A few years ago, the government and some private organizations initiated programs to enable low-income consumers to finance their purchases of homes. To make the homes affordable, mortgage interest rates were fixed as low as zero or two percent. Now, these same consumers are refinancing their mortgages at current rates, which are low historically, but certainly above two percent. In those areas where housing prices have risen, homeowners may even increase the size of their mortgages.

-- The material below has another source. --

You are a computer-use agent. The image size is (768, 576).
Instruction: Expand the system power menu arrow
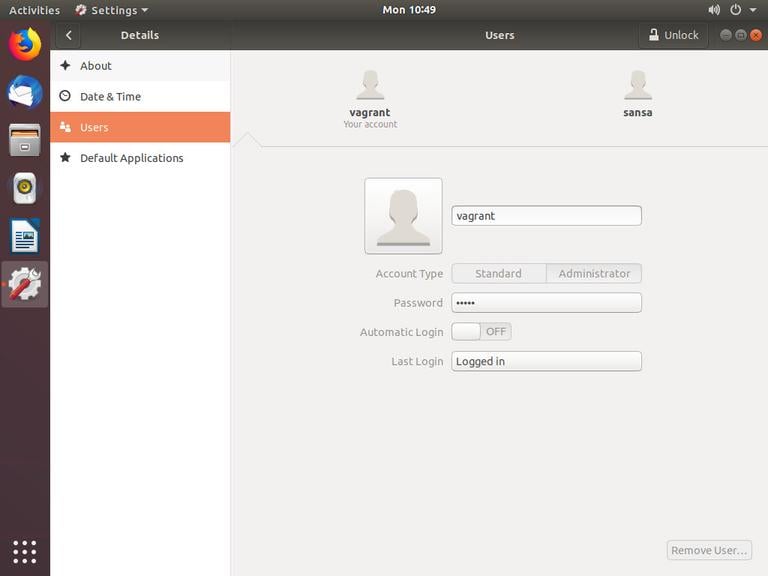pos(752,10)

These developments have set off alarm bells among various consumer groups and government officials in Washington, D.C. Should not we prevent consumers from being so foolish as to refinance a zero or two percent mortgage with a seven percent mortgage? In his article in the Wall Street Journal, John Hechinger reports that the Federal Reserve Board held hearings last year and proposed a rule to prevent consumers from refinancing a no- or low-rate home mortgage loan during its first five years. ("Low" was defined as the yield on Treasury bonds of comparable maturity.) Consumer activists argued that the five-year limit was too short and that there should be no exceptions to the rule. Martin Eakes. Chief executive of Self-Help, a North Carolina credit union, is quoted: "Nobody in his right mind would refinance a zero-percent-interest, 20-year mortgage with a 14 percent to 16 percent mortgage."

On the face of it, the argument seems very simple. We need laws to protect the fool from himself. Further, the fool is risking his home, a risk he does not face on his credit card debt. However, the error in this assertion is that the critics are looking only at the marginal decision. If we look at a consumer's "portfolio" of debts, we are likely to find substantial amounts of credit card debt, with rates and late charges that far exceed the rate being paid when refinancing mortgage loans. Moreover, the monthly payments on these debts are likely to be higher than those on longer-term mortgage loan. Further, the restriction on raising more funds by refinancing a mortgage limits the ability of a homeowner to meet emergencies, such as a serious illness or to repair a damaged car.

Nevertheless, the pressure from activists and government officials against refinancing low-rate mortgage loans has been substantial and is mounting. Citigroup announced this past November that it would no longer refinance subsidized loans. Countering this trend, other lenders and the American Bankers Association have argued against limiting homeowners' flexibility in financing their needs.